=== Excerpted text ===
Topic on Extension talk:SolrStore

Unexpected XML tag doc/p

15
MWJames (talkcontribs)

During a runJob exercise another error occurred, the backtrace does not say which document caused the error nor which XML tag, anyway please find the backtrace below.

The request sent by the client was syntactically incorrect (unexpected XML tag doc/p).
Backtrace:
#0 D:\xampp\htdocs\...\extensions\SolrStore\SolrTalker.php(209): SolrTalker->solrSend('http://192.168....', '<add><doc><fiel...')
#1 D:\xampp\htdocs\...\extensions\SolrStore\SolrTalker.php(279): SolrTalker->solrAdd('<add><doc><fiel...')
#2 D:\xampp\htdocs\...\extensions\SolrStore\SolrTalker.php(439): SolrTalker->addDoc(Object(SolrDoc))
=== Information shown ===
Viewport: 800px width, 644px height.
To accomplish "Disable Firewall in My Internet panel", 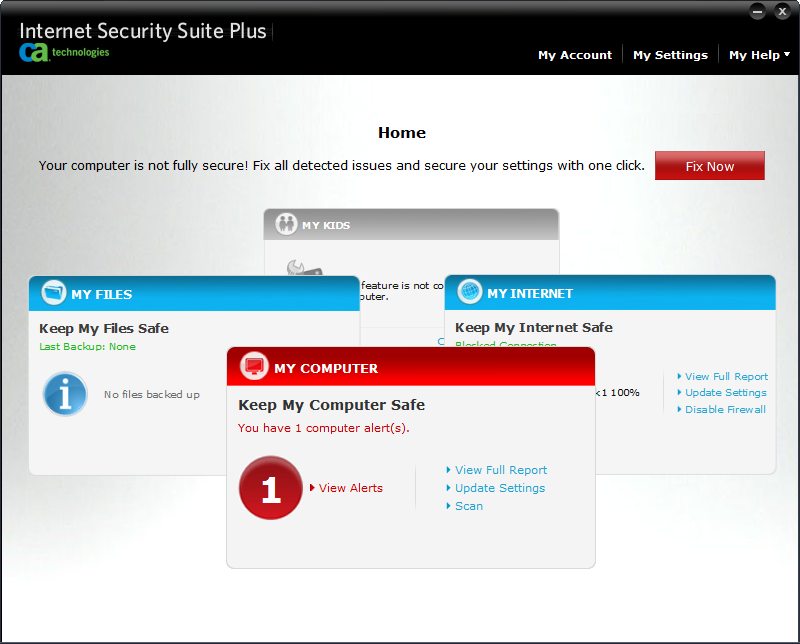I will pyautogui.click(x=725, y=409).
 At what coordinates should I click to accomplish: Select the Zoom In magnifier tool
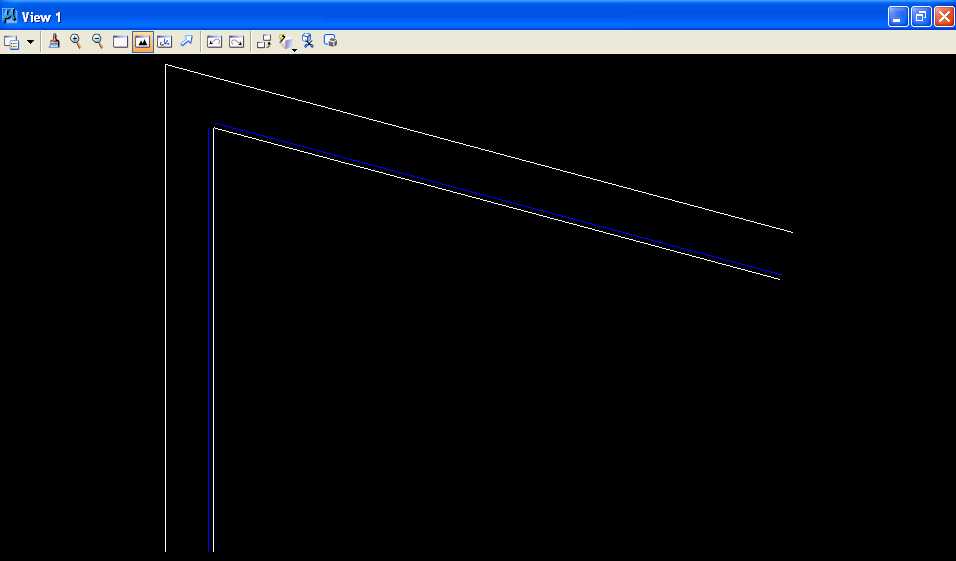click(x=75, y=41)
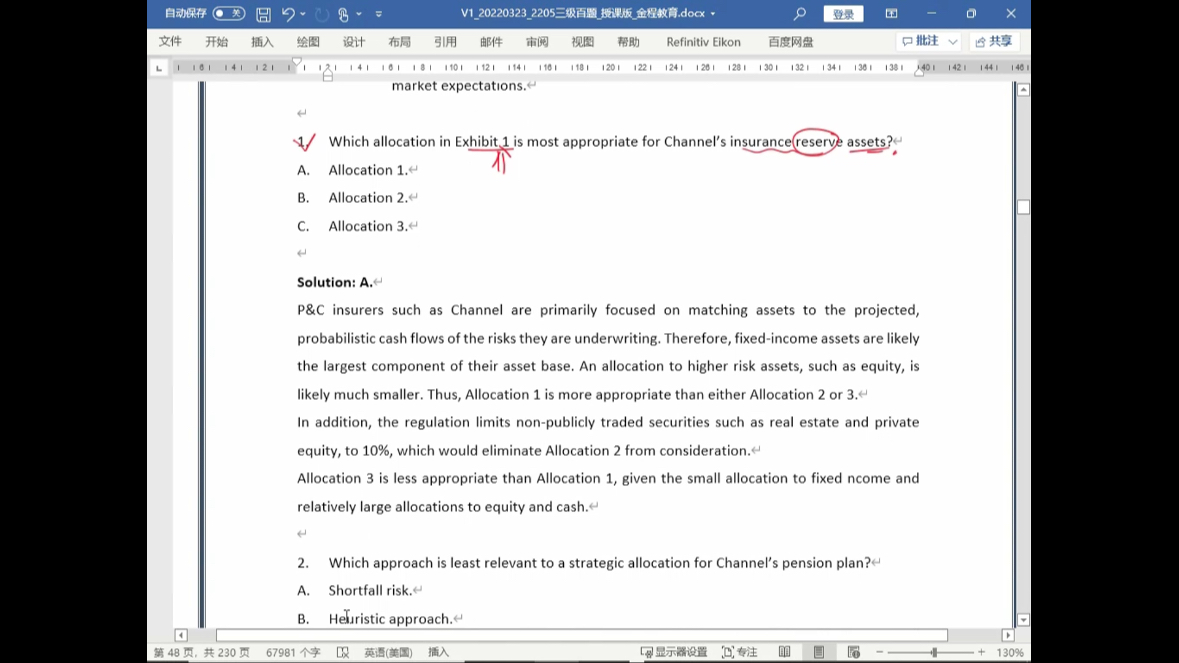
===
:: Direction 1 ::
Translate this sentence from the SolrStore thread into Spanish: "The request sent by the client was syntactically incorrect (unexpected XML tag doc/p)."
:: Direction 2 ::
From the SolrStore thread, extract word for word the stretch from "During a runJob" through "the backtrace below.".

:: Solution 1 ::
La solicitud enviada por el cliente era sintácticamente incorrecta (etiqueta XML inesperada doc/p).

:: Solution 2 ::
During a runJob exercise another error occurred, the backtrace does not say which document caused the error nor which XML tag, anyway please find the backtrace below.